Which documents belong primarily to which topic?
What would happen if we used k=3 instead of k=2?
Part 2: Student Practice Questions
Conceptual Understanding
Explain why document-term matrices are typically sparse. What does this sparsity imply about language use in documents?
Describe the fundamental difference between stemming and lemmatization. When might you prefer one approach over the other for economic text analysis?
Why does TF-IDF assign near-zero weight to words that appear in every document? Provide an economic example of such a word and explain why downweighting it improves analysis.
What is the “distributional hypothesis” that underlies word embedding models like Word2Vec? How does this differ from the assumptions behind document-term matrices?
In Latent Dirichlet Allocation (LDA), what do the \(\beta\) (beta) and \(\gamma\) (gamma) parameters represent? Explain their economic interpretation.
Applied Calculations
Given these three documents:
Doc1: “inflation inflation rising prices”
Doc2: “inflation stable low”
Doc3: “unemployment rising jobs”
Calculate the raw term frequency (TF) for “inflation” in Doc1 and Doc2.
Using the same documents from Question 6, calculate the inverse document frequency (IDF) for “inflation” and “unemployment” assuming log base 10. Show your work.
Compute the TF-IDF score for “rising” in Doc1 from Question 6. First calculate TF (using raw count), then IDF, then multiply them.

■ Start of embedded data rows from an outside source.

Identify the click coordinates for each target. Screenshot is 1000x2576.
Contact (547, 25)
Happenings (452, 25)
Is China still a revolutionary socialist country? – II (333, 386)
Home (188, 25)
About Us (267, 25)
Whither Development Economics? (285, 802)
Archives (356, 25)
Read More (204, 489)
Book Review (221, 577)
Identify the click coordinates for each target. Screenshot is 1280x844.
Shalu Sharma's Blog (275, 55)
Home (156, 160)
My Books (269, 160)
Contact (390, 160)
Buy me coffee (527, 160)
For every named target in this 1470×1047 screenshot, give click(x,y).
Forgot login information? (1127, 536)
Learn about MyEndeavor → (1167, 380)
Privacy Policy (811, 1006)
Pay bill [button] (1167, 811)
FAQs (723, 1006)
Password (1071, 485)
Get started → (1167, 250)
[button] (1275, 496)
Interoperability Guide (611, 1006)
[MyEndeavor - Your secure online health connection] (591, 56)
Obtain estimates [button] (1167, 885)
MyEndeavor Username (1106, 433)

A document contains 200 total words. The word “recession” appears 8 times in this document but only appears in 5 out of 10,000 documents in the corpus. Calculate its TF-IDF score using:
TF = raw count
IDF = \(\log_{10}(N/DF)\) Show all steps.
After stemming with the Porter algorithm, which of these word groups would be merged into the same stem?
Group A: “economy”, “economies”, “economic”
Group B: “policy”, “policies”, “politician”
Group C: “growth”, “growing”, “grow” Explain your reasoning for each group.
R Code Interpretation
What does this R code accomplish? Explain each line’s purpose:
data |>unnest_tokens(word, text) |>anti_join(stop_words) |>count(doc_id, word) |>cast_dtm(doc_id, word, n)
The following code calculates sentiment scores. What is the critical limitation of this approach for economic texts?
data |>inner_join(get_sentiments("bing")) |>count(doc_id, sentiment)
What problem does this preprocessing step solve?
data$word =tolower(data$word)
In the TF-IDF calculation bind_tf_idf(term = word, document = doc_id, n = n), what does the n variable represent in the input data frame?
When using LDA(dtm, k = 5), what does changing the value of k control? What are the risks of setting k too high or too low?
Critical Thinking & Application
You’re analyzing Federal Reserve meeting minutes to measure policy uncertainty. Why might simple bag-of-words approaches (DTM) fail to capture important nuances? Describe one specific limitation and propose how embeddings might address it.
A researcher removes all numeric tokens (e.g., “2.5”, “3.8%”) during preprocessing before sentiment analysis of earnings reports. What valuable economic information might be lost? Justify your answer.
When analyzing central bank communications, why might stop word removal be problematic for certain research questions? Provide a concrete example where keeping stop words could be important.
Word embeddings trained on general news corpora might misrepresent economic terminology. Give one example of an economic term that has a specialized meaning different from everyday usage, and explain how this could distort analysis.
You’re comparing sentiment in earnings calls before and during a recession. Why might raw sentiment scores be misleading without normalization? Propose one method to make scores comparable across time periods.